2. Une campagne trop centriste et éloignée des quartiers populaires
C'est le reproche fréquemment entendu autour de la campagne de Pierre Hurmic : un manque de présence dans les quartiers « à gauche » et des thèmes trop centristes, qu'il considérait pourtant comme « le ventre mou de la politique ».
L'analyse des intentions de vote dans le deuxième sondage de campagne pour Politico soulignait que l'espace au centre était très étroit pour la candidature Hurmic. « Je n'ai jamais pensé que cette campagne se gagnerait en cherchant des voix au centre », affirme Nicolas Thierry.
Après le score décevant du premier tour, la campagne de Bordeaux en confiance a clairement opéré un virage à gauche, multipliant les actions et conférences de presse à Saint-Michel, au Grand-Parc, à la Benauge… « On n'y était peut-être pas assez présents », reconnaissait Pierre Hurmic la semaine précédente. Mais cette prise de conscience est probablement arrivée trop tard.
3. Des sujets de campagne subis plutôt que choisis
Propreté, embouteillages, incivilités, sécurité : ces thèmes de campagne ont occupé un espace considérable, non seulement à Bordeaux mais dans de nombreuses villes. « On s'y est un peu laissés enfermer », convenait Hurmic au moment de réorienter sa campagne « pour s'adresser davantage aux électeurs de gauche » en abordant la solidarité, le pouvoir d'achat ou le maintien des services publics.
« Contrairement au sport, quand le débat se déplace sur le terrain adverse, en politique, on perd », image Nicolas Thierry. « Ces sujets, on ne les a pas choisis mais subis. » « Certains ont été difficiles à faire émerger », reconnaît Stéphane Pfeiffer, quand Nicolas Thierry rappelle que le contexte en 2020 était plus favorable à l'écologie : « On sortait du Covid avec les grandes marches pour le climat, la parole scientifique était écoutée, il y avait une vague verte. »

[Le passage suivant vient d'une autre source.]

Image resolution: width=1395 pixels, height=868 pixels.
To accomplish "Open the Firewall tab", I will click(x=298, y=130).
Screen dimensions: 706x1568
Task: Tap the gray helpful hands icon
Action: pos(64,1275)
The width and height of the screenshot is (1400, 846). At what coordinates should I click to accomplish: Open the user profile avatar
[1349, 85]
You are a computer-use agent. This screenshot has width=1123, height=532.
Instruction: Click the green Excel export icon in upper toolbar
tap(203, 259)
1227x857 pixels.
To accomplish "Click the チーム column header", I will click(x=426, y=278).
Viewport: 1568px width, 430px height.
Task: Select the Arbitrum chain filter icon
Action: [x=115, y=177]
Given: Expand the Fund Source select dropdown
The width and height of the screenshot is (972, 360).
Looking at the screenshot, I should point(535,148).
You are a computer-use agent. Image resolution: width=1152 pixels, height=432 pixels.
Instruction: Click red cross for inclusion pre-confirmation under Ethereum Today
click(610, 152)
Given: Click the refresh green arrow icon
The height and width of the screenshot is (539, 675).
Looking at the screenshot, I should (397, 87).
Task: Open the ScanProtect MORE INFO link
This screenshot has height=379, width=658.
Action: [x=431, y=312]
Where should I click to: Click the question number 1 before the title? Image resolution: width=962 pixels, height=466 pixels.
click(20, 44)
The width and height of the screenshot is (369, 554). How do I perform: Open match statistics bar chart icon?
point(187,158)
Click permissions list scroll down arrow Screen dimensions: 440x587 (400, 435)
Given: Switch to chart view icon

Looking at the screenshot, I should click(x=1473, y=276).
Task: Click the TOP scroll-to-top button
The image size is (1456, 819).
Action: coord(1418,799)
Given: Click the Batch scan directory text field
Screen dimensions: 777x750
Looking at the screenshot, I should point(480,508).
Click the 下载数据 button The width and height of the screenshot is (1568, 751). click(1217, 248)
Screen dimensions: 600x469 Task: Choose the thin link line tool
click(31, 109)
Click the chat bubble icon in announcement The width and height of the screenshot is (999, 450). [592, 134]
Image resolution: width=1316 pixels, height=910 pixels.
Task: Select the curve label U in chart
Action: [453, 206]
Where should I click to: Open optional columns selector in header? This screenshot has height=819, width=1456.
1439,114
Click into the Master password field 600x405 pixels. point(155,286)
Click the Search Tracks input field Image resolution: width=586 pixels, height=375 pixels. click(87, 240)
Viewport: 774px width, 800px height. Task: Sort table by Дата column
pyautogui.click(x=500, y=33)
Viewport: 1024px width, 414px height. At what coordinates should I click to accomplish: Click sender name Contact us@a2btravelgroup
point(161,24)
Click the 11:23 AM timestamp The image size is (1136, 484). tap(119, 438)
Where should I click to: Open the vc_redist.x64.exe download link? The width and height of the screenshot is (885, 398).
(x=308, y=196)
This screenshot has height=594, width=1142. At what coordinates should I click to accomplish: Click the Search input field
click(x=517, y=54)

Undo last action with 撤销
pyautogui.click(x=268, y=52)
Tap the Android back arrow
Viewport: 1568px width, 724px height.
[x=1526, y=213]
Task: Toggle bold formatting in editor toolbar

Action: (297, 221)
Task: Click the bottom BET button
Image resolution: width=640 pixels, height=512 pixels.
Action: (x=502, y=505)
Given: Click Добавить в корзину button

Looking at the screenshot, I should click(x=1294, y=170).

4. L'union de la gauche : une occasion ratée
Malgré plusieurs appels du pied et un débat interne, Pierre Hurmic n'a jamais souhaité réaliser l'union avec Nordine Raymond à Bordeaux, encore moins lorsque le candidat de La France insoumise ne s'est pas qualifié pour le second tour. « Les fusions d'appareils ne fonctionnent pas », avait insisté le maire de Bordeaux, fermant la porte à un rapprochement.
Nicolas Thierry pense quant à lui que « l'union change le récit d'une campagne. Cela crée une dynamique de confiance au sein de l'électorat, notamment chez les plus jeunes que cela mobilise. Dès que la gauche se réunit dans toute sa diversité, elle est capable de toucher un électorat plus large. Si on ne démontre pas qu'on peut le faire pour des municipales, comment être crédibles l'année prochaine pour la présidentielle ? »
Cette analyse en quatre points révèle ainsi les failles stratégiques et structurelles qui ont conduit à la défaite de la gauche bordelaise, offrant des enseignements cruciaux pour les futures batailles électorales.